Vu les autres pièces du dossier.
Vu :
- la loi n° 91-647 du 10 juillet 1991,
- le code de justice administrative.
Considérant ce qui suit :
Sur la demande d’admission au bénéfice de l’aide juridictionnelle provisoire :
M. A... ne justifie pas avoir sollicité l’aide juridictionnelle. Par suite, sa demande tendant à en obtenir le bénéfice à titre provisoire ne peut qu’être rejetée.
Sur la requête :
Aux termes de l'article R. 222-1 du code de justice administrative : « (…) les présidents de formation de jugement des tribunaux (…) peuvent, par ordonnance : (…) 4° Rejeter les requêtes manifestement irrecevables, lorsque la juridiction n'est pas tenue d'inviter leur auteur à les régulariser ou qu'elles n'ont pas été régularisées à l'expiration du délai imparti par une demande en ce sens ; (…) ».
Aux termes de l’article R. 412-1 du code de justice administrative : « La requête doit, à peine d'irrecevabilité, être accompagnée, sauf impossibilité justifiée, de l'acte attaqué ou, dans le cas mentionné à l'article R. 421-2, de la pièce justifiant de la date de dépôt de la réclamation (…) ». Aux termes de l’article R. 612-1 du même code : « Lorsque des conclusions sont entachées d’une irrecevabilité susceptible d’être couverte après l’expiration du délai de recours, la juridiction ne peut les rejeter en relevant d’office cette irrecevabilité qu’après avoir invité leur auteur à les régulariser. »

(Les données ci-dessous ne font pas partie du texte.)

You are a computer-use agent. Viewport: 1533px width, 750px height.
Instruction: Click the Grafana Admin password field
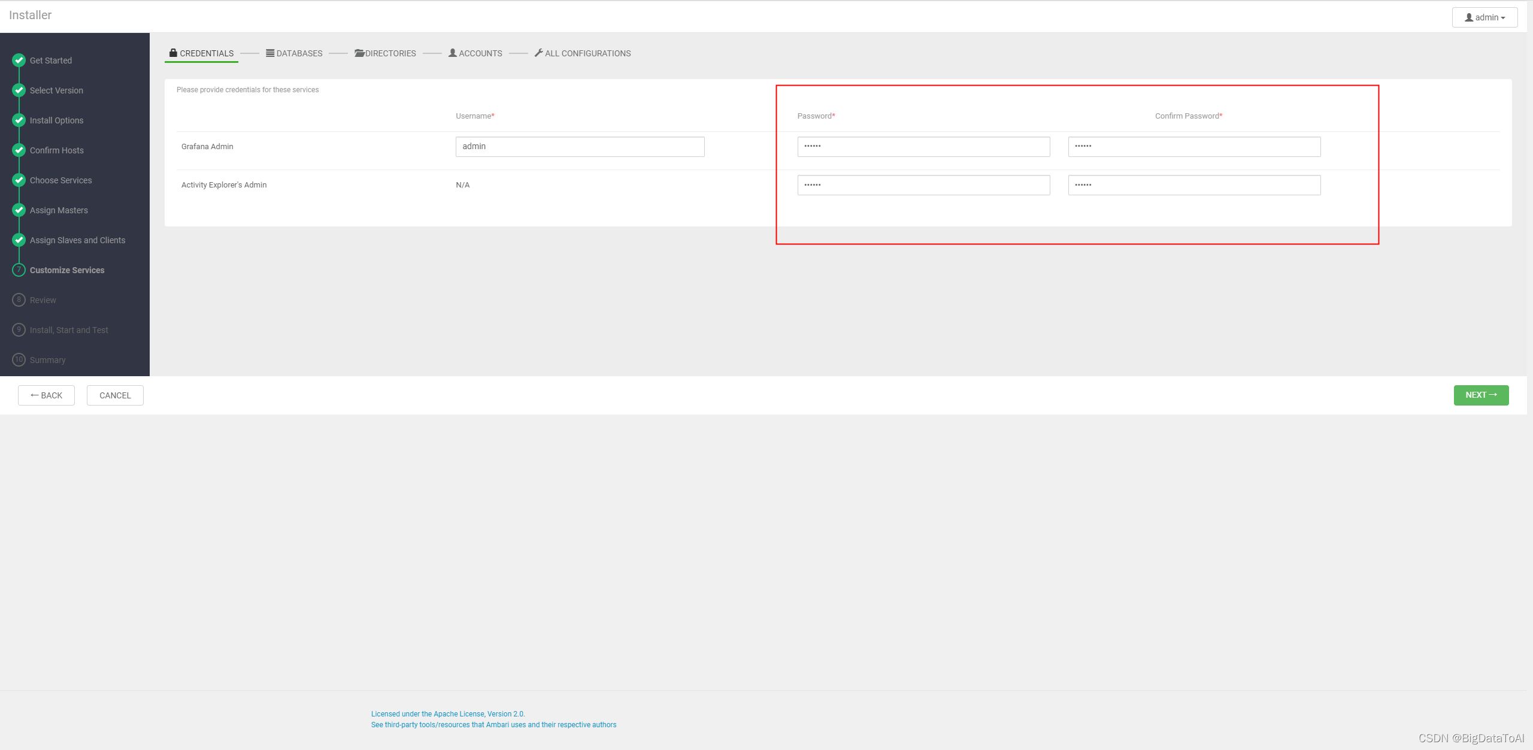(x=924, y=146)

En dépit de la demande de régularisation qui lui a été adressée par le greffier en chef et dont l’accusé de réception postal a été signé le, M. A... n’a pas, à l’expiration du délai de quinze jours qui lui était imparti, produit une copie complète de l’acte attaqué et n’a pas justifié de l’impossibilité de le produire. Par suite, cette requête, qui n’a pas été régularisée, est entachée d’une irrecevabilité manifeste et doit, dès lors, être rejetée, en toutes ses conclusions.
O R D O N N E :
Article 1er : M. A... n’est pas admis au bénéfice de l’aide juridictionnelle provisoire.
Article 2 : La requête de M. A... est rejetée.
Article 3 : La présente ordonnance sera notifiée à M. B... A..., à Me Paëz et à la préfète de l’Essonne.
Fait à Montreuil, le 22 décembre 2025.
Le président de la 1ère chambre,
A. Marchand
La République mande et ordonne à la préfète de l’Essonne en ce qui la concerne ou à tous commissaires de justice à ce requis en ce qui concerne les voies de droit commun contre les parties privées, de pourvoir à l’exécution de la présente décision.